Lighthouse performs much of its services in such a way as to avoid business interruption,
as would be the case with a large data center based network with a full time staff. Most
of this is accomplished through our remote monitoring, proprietary alert system, and
remote offsite work, which for the most part happens silently in the off hours and goes
unnoticed day to day. We are often making adjustments and repairs prior to anyone noticing
that anything may be going wrong.
As we perform repairs on various problems, we also do maintenance on each device as we
encounter it.
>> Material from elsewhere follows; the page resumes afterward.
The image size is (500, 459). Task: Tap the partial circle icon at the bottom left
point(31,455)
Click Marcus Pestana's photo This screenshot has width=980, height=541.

For those devices that we havent seen recently, onsite maintenance is
our chance to get a visual and hands on feel for how things are operating and ensure that
things continue to work smoothly and with as few problems as possible.
Onsite maintenance should be performed at least yearly, and more often in some
environments depending on the quality of the electrical supply, temperature and humidity,
and how dusty the environment is. Warehouse and shop environments usually require more
frequent maintenance to ensure that fans continue to rotate and equipment stays
sufficiently cool. Failure of equipment to stay sufficiently cool ultimately results in
slow operation and eventual failure. Hot equipment will also use more electricity.
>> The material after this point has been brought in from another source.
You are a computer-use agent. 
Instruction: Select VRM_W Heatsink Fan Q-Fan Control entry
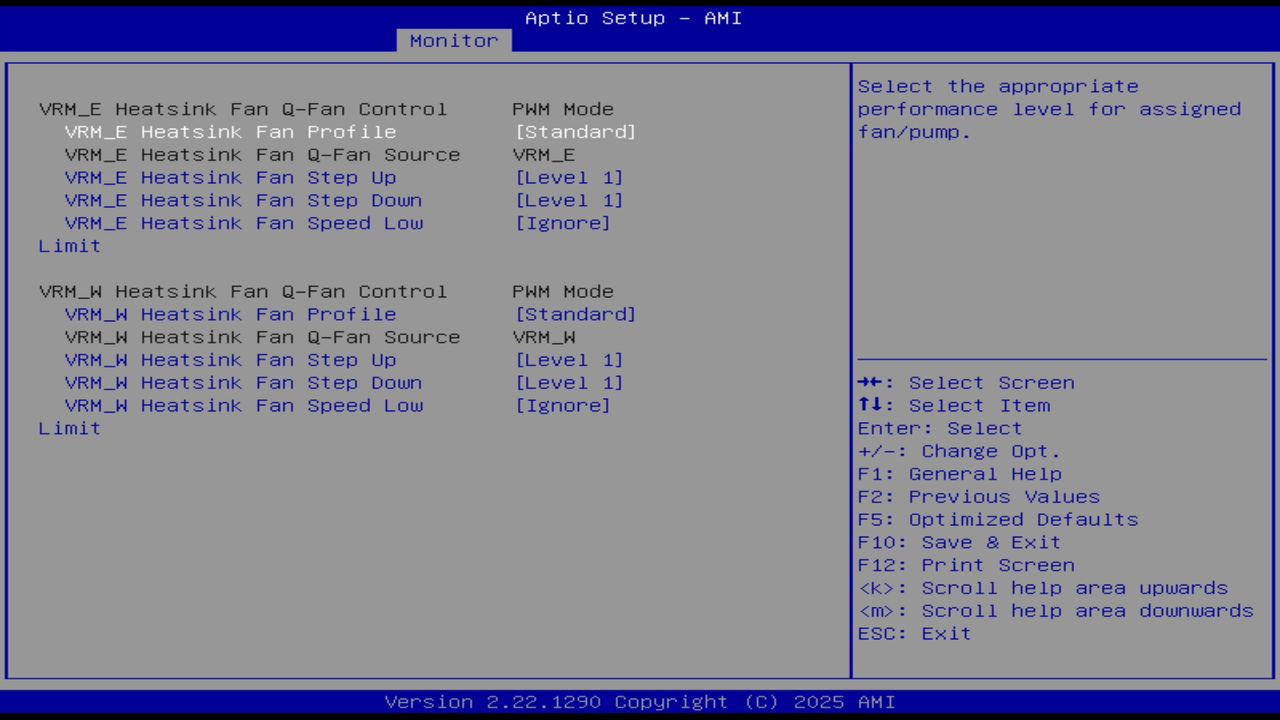click(242, 291)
Maintenance is usually performed on nights and weekends to avoid service interruptions. We
schedule a sufficient number of engineers to complete the work in the allotted time, and
will work on multiple tasks simultaneously in order to keep this service as cost effective
as possible with minimal downtime.
Following, is a list of what we do during a typical onsite maintenance. The list will vary
depending on the size of the network, types of equipment, and configurations of servers.
Note that we apply configuration adjustments and updates based on developed best
practices, established reliability, and what we know historically and through experience
with each manufacturer across our entire customer base not the experiences of a
single site, engineer, or technician.
- Clean out dust
- Check fans for proper operation and sufficient cooling
- Visually inspect for hardware problems such as leaking capacitors and burned circuits
- Check and correct hard drive errors
- Check for common electrical supply issues
- Check for proper ventilation of environment
- Check battery backup units
- Inspect and correct network wiring and configuration
- Check and correct network routers, internet gateways, switches, and hubs
- Update firmware (built-in software)
- Ensure capable equipment is added to our remote monitoring
- Apply Windows and software updates
- Adjust Windows and software settings as needed
- Update antivirus and antispyware software
- Install alternative (safer) web browsers
- Defragment hard drives
- Remove temporary files and file clutter
- Remove known problem causing software
- Remove viruses
- Check for sufficient available memory
- Check, correct, and update backup scheme
- Check for proper data redundancy
- Update DNS settings (computer name to address translation)
- Update DHCP database (network addresses)
- Look for risky user practices which should be avoided
Below is a before and after picture of a CPU heat-sync and cooling fan. Before the system was cleaned out the customer
was reporting problems with the system running slow and randomly locking up and rebooting. Because of the dust build up
the processor was overheating. Cooling is extremely important, especially in the summer months.